▶ [Exercise aim]
Show all lines below holding the string "computer".

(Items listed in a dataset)
··········
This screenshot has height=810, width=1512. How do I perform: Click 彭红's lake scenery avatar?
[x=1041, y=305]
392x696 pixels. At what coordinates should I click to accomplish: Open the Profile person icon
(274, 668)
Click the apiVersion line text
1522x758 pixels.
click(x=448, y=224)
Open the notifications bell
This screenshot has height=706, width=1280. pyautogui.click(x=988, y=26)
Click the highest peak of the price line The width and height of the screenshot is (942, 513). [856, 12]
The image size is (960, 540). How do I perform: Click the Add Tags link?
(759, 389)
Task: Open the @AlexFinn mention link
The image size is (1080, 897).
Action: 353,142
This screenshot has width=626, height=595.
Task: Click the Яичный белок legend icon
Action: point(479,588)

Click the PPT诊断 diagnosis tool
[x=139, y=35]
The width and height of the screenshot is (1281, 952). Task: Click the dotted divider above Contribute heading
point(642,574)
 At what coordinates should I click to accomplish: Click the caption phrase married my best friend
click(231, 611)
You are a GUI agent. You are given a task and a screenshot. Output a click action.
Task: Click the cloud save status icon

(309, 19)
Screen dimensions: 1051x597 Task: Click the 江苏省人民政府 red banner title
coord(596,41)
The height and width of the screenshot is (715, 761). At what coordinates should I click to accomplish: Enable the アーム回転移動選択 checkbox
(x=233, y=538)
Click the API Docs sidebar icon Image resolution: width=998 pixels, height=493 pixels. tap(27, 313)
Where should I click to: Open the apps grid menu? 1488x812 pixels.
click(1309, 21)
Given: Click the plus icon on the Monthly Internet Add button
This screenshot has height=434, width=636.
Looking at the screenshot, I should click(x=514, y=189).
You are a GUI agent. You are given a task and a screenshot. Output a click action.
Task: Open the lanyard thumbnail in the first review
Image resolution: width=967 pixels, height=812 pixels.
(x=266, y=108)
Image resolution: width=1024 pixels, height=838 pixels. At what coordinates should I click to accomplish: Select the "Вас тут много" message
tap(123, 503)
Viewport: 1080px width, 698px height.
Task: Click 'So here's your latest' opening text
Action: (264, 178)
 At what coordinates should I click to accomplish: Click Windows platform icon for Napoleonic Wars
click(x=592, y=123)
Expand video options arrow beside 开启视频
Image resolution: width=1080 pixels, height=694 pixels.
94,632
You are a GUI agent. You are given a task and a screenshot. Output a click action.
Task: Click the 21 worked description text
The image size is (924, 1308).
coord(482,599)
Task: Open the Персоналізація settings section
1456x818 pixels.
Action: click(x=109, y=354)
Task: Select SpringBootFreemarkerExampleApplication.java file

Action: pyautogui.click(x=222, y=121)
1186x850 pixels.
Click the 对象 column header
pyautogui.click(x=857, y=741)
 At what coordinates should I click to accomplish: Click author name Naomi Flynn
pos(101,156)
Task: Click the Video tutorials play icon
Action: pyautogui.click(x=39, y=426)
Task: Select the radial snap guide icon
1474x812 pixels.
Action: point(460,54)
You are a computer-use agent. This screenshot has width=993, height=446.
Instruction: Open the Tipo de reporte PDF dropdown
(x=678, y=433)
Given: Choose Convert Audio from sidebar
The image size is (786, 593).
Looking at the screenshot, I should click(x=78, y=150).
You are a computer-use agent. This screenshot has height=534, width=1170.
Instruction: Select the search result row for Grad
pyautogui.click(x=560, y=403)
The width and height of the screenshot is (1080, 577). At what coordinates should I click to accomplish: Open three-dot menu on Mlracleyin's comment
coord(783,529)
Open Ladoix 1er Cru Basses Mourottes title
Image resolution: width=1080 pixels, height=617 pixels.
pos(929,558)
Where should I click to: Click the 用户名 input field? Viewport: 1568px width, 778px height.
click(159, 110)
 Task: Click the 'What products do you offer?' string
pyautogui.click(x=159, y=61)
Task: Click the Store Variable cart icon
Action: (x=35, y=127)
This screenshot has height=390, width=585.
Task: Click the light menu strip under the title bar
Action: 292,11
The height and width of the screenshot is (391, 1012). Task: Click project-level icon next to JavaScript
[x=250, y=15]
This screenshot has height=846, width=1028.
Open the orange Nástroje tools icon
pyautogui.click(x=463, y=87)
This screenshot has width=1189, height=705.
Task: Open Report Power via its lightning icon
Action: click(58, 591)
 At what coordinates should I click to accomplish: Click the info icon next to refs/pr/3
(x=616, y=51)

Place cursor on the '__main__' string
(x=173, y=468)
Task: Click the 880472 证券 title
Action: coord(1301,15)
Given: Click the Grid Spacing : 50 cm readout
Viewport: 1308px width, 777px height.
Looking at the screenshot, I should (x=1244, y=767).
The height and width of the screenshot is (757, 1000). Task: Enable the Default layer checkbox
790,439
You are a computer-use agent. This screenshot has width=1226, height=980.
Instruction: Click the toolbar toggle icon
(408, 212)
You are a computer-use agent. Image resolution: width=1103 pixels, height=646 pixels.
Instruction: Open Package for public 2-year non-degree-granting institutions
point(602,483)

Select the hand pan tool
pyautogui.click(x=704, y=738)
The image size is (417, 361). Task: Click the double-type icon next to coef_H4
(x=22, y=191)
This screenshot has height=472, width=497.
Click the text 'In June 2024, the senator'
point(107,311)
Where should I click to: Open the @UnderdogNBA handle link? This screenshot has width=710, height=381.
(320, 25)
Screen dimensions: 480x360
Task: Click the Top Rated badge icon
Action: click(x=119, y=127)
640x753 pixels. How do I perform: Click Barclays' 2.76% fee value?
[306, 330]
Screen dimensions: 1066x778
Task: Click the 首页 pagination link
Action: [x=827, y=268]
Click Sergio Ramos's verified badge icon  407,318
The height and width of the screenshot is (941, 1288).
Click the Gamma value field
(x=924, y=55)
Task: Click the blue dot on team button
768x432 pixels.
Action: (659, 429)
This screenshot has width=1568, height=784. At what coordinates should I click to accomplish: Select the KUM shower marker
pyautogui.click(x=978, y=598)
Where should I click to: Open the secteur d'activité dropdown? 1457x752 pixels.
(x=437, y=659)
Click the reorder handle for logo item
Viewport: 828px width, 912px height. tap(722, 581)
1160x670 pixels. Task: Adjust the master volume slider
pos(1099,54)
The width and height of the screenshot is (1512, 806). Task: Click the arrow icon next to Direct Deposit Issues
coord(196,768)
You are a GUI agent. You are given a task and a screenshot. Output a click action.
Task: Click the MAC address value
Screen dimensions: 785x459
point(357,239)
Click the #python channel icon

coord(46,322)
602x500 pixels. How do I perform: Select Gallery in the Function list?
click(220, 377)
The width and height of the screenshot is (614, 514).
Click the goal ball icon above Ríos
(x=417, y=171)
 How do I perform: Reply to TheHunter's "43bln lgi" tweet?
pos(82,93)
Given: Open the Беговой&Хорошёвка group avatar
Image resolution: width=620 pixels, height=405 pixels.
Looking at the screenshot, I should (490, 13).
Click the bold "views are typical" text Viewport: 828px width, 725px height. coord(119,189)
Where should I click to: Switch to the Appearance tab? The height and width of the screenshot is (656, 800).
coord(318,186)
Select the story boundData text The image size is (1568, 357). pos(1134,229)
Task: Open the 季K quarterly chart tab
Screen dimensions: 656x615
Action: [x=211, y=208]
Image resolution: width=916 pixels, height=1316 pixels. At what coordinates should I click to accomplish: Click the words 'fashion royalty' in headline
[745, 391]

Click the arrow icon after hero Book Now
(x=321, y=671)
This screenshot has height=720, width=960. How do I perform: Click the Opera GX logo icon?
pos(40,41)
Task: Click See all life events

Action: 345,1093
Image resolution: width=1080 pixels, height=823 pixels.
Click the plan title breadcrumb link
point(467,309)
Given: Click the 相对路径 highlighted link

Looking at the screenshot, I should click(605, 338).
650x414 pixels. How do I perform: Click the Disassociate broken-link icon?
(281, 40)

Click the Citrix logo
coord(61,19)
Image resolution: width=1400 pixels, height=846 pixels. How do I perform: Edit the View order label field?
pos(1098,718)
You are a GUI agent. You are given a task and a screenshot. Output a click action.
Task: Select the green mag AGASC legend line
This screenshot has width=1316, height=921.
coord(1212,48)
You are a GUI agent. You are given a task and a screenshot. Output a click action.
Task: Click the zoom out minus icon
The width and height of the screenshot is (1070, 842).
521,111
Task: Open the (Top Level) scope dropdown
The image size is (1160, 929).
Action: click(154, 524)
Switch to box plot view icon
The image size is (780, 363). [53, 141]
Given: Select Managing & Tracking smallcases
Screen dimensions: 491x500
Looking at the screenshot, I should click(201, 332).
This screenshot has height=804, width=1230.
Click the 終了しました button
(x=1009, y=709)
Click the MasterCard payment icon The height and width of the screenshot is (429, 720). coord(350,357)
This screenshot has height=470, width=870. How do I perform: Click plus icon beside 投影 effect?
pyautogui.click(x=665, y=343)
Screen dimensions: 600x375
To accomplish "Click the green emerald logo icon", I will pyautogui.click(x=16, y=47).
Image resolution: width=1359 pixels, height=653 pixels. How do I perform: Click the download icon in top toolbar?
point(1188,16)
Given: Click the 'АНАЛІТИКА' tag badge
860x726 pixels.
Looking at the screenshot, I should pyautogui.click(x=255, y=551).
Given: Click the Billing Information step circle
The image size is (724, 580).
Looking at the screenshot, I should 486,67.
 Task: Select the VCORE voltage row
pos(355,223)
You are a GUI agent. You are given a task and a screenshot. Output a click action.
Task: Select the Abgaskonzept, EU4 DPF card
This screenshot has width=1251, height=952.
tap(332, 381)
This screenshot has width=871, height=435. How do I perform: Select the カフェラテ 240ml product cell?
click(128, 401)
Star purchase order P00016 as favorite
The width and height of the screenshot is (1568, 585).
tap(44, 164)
··········
▶ [Written response]
You are a computer-use agent. This screenshot has width=993, height=446.
You are a computer-use agent. This screenshot has height=534, width=1170.
You are a computer-use agent. This screenshot has width=1226, height=980.
You are a computer-use agent. Image resolution: width=1103 pixels, height=646 pixels.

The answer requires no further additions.